Please don't put me on the hit list with nutts, after all his name says it all. I am not here to argue or tell stories frankly its just not worth the time to argue against some ones opinion, every one is entitled to one and I can respect that, but I am not lier, if you don't believe me, thats fine, that would be your opinion.

I can only go by what I have done and learned over the years. I use an old Mossberg .22 rifle, with a Leupold 3-7 scope. I love that gun with that scope. I posted that story in the .22lr ammo page a while back, its a true event. http://www.chuckhawks.com/lapua_22_ammo.htm looking forward to Trying this ammo this year, hoping to hitting flies at 45 - 50 yards out after that we will push back to 65- 80 yards out.

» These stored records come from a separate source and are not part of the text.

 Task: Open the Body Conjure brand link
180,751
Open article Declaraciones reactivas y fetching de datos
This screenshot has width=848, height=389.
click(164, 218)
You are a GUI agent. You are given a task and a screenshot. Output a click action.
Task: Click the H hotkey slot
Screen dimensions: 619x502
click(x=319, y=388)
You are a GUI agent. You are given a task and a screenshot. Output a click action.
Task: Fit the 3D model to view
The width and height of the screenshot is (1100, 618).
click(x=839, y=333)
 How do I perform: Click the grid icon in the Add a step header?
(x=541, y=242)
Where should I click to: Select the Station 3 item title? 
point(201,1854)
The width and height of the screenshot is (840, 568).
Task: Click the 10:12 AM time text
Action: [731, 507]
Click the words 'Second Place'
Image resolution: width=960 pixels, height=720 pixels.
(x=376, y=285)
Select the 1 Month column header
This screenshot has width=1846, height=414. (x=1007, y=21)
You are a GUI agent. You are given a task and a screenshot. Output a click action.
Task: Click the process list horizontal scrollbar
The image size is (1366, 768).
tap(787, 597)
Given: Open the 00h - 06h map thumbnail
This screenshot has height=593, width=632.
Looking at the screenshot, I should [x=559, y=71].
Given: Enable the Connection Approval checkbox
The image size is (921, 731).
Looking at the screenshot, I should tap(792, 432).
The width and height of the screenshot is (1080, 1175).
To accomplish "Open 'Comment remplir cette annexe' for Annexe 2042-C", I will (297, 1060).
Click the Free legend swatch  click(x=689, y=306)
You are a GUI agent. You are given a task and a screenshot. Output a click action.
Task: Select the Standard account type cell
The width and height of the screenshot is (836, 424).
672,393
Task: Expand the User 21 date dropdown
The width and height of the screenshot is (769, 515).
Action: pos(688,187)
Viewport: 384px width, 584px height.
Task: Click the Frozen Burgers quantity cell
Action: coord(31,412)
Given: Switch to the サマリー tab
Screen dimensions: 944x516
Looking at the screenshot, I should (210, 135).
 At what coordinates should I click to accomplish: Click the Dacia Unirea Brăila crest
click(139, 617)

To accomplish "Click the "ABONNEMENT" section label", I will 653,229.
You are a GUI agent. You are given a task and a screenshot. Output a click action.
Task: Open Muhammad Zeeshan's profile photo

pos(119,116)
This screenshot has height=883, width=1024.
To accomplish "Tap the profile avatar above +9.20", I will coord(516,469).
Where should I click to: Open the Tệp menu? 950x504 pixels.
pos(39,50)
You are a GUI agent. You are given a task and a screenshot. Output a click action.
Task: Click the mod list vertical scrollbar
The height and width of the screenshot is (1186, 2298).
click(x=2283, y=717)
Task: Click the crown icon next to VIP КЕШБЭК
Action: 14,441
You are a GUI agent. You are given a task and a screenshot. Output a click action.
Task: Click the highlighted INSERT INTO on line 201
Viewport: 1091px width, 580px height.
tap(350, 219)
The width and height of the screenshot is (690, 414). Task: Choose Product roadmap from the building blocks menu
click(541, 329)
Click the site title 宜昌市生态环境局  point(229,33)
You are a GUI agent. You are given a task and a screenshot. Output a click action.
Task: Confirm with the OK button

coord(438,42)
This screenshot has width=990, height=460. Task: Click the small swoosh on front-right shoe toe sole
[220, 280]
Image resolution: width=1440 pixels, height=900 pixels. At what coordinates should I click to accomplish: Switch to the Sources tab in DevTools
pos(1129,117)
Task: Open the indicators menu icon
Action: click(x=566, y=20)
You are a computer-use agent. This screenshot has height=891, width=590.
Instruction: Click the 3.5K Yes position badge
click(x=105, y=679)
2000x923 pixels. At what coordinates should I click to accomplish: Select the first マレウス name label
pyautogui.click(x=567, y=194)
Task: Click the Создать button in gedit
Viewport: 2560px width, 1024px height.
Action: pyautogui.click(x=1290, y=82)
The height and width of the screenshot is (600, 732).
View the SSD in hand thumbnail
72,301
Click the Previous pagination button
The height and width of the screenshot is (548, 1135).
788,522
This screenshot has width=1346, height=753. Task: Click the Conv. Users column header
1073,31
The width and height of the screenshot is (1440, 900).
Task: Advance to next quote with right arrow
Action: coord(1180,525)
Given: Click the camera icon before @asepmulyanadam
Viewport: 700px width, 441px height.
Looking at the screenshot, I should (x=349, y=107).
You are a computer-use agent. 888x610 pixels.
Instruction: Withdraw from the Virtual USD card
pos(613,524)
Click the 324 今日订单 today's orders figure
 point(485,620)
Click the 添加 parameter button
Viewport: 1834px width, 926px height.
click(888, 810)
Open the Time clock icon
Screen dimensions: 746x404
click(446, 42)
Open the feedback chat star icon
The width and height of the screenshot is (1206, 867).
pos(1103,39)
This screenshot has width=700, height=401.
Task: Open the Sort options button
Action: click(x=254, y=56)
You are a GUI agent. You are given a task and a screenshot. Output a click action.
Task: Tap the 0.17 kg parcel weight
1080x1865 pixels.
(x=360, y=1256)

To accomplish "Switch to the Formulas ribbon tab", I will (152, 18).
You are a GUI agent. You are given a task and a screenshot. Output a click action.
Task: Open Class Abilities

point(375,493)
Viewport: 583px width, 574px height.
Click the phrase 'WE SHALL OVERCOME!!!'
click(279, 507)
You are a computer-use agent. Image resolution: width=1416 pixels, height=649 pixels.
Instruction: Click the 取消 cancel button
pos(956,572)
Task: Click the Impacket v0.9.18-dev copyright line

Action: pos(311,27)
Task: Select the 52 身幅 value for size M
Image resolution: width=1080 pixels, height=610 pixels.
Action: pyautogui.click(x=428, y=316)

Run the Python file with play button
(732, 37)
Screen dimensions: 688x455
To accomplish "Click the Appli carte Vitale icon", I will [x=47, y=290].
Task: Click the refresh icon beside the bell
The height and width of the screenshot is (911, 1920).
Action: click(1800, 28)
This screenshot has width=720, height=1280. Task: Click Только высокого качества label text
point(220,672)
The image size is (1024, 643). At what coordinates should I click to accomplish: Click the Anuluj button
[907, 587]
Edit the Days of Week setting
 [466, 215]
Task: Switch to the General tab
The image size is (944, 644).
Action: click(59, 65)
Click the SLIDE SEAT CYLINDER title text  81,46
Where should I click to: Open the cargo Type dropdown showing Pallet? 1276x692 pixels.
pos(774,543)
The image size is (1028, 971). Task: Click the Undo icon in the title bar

All it takes is some beer and some time dialing the optics. I am not a great Nimrod, nor will I claim to be, however it amazes my family members when they go to see that shot from ridge to ridge where I took out the brains of one lucky squirrel that day. No range finder, based on property maps, its about 110-115 yards.

Long range shots for me 50- 80 yards out. Unless there is a lot of tree foliage, then its odiously close shooting kills. Yes the .22 can do that believe it or not.


----------



## greenhead61

I kill squirrels with 12 ga. 3.5 BBB's out of a patternmaster choke tube. That way I dont have to worry about aiming for the head or body. I get it all in one. And I dont have to worry about wounding any squirrels!! :rollin: :rollin: :rollin:


----------



## Sweetnutts

Please don't insult me digity, you probly are a lier, Its SWEETNUTTS.

Matched .22 rounds will deliver 80 - 100 yard hits. all day long.

Make all the coments you wish, its true, if it can be seen it can be killed.

Waaah I cant kill with head shots, Waahh I have to hit in belly..

Please, like I said before, learn to sight in a gun. Learn to shoot, Learn to hunt...


----------



## rednek

> Please, like I said before, learn to sight in a gun. Learn to shoot, Learn to hunt


your just full of it. your the one sounding like your 12


----------



## neb_bo

go back to nutville. its idiots like you that make hunters look ignorant. i dont know if you think people are stupid enough to believe some of the **** your writing, or if you realy dont know what your talking about. and if your dumb enough to handle firearms while drinking, maybe nobody will have to listen to you for long.


----------



## weasle414

Consider the following:



Sweetnutts said:


> Please, like I said before, learn to sight in a gun. Learn to shoot, Learn to hunt...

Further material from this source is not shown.